Linda Babcock is the James M. Walton Professor of Economics and Chair of the Department of Social and Decision Sciences at Carnegie Mellon University. She is the founder and faculty director of the Program for Research and Outreach on Gender Equity in Society (PROGRESS) and the CMU Leadership and Negotiation Academy for Women.  Babcock's degrees include a BA in Economics from the University of California at Irvine and an MA and Ph.D. in Economics from the University of Wisconsin at Madison.  She is a member of the Russell Sage Foundation’s Behavioral Economics Roundtable and has served on the economics review panel for the National Science Foundation.  She has been a visiting professor at the University of Chicago's Graduate School of Business, the Harvard Business School, and the California Institute of Technology.

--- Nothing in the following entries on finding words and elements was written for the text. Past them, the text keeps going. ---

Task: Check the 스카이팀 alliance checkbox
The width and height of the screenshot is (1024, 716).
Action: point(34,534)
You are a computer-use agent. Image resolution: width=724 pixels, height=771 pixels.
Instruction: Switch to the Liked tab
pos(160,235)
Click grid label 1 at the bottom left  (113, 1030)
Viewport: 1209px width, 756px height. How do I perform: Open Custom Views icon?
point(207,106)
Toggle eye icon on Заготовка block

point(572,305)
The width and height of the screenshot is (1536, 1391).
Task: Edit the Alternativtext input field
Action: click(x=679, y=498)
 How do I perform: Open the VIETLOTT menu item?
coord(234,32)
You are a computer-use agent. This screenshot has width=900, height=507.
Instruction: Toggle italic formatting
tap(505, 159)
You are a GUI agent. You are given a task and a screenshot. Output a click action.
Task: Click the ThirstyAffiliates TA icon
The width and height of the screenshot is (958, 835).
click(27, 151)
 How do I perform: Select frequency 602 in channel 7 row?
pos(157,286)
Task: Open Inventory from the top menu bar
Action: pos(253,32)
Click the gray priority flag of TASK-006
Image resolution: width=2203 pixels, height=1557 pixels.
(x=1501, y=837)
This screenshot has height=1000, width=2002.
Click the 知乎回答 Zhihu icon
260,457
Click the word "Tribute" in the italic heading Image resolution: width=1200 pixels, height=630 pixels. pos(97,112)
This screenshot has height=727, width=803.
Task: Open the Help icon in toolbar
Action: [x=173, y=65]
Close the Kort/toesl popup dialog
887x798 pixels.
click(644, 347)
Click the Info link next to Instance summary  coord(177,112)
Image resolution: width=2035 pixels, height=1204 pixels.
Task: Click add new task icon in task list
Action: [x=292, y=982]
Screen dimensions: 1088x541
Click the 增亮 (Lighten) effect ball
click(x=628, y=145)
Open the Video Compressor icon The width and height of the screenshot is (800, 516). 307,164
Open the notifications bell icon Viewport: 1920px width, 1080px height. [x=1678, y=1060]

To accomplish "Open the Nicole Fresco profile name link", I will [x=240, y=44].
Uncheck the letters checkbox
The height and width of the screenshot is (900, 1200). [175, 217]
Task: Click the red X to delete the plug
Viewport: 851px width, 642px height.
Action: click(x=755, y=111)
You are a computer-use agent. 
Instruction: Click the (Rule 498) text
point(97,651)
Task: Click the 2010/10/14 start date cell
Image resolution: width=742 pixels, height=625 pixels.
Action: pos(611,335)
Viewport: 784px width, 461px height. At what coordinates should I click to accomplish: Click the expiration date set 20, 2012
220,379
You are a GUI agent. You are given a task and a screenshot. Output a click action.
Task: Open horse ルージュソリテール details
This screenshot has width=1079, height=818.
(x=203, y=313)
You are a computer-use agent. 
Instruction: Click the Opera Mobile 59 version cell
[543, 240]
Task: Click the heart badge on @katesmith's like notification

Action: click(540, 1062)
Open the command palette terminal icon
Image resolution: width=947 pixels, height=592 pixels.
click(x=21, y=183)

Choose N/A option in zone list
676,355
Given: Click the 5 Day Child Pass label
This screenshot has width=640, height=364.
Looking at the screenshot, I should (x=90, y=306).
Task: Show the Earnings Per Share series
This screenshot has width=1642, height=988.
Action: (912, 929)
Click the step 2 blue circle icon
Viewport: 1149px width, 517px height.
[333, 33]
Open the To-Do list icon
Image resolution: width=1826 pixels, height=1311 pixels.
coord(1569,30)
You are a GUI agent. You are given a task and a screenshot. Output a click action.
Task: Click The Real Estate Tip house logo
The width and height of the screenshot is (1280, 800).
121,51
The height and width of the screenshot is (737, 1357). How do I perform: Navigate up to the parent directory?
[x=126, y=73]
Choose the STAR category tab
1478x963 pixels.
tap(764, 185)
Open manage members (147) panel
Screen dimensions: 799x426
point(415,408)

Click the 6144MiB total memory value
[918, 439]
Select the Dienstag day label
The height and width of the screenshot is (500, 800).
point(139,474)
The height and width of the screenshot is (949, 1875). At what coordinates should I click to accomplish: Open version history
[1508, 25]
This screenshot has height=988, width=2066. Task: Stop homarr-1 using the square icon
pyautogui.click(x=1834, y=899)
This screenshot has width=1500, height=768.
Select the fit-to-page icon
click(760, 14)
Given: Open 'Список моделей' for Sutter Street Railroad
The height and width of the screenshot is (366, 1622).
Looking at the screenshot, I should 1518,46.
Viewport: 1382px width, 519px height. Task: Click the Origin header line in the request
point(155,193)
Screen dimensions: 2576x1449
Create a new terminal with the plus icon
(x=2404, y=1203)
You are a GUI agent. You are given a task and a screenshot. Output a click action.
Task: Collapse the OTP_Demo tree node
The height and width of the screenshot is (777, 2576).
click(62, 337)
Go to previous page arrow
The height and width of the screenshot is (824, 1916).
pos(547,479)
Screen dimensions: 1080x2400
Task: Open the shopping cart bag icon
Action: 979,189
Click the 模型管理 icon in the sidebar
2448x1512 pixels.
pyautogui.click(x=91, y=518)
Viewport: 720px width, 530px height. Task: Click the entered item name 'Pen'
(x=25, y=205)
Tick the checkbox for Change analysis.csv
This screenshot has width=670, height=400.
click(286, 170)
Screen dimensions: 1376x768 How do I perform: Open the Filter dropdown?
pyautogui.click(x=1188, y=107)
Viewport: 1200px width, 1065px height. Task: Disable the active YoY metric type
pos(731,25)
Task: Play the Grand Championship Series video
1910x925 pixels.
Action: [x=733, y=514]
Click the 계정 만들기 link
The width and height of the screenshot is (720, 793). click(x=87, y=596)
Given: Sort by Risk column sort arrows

    Babcock’s 2003 book, Women Don’t Ask: Negotiation and the Gender Divide was named by Fortune Magazine as one of the 75 smartest business books of all time.  This book also was an Honorable Mention for the Independent Publisher Book Awards and Biz Journal’s top 20 most important business books ever written.  In 1991 and 2001 she received the Heinz School's award for teaching excellence.  
    Babcock’s research is conducted at the interface between economics and psychology. Her recent work focuses on barriers to women in the workplace.  Her research has appeared in the most prestigious economics, industrial relations, psychology, organizational behavior, and law journals. Her research has been discussed in hundreds of newspapers and magazines in the U.S. and abroad and she has appeared on numerous national television and radio programs discussing her work. She has received numerous research grants from the National Science Foundation.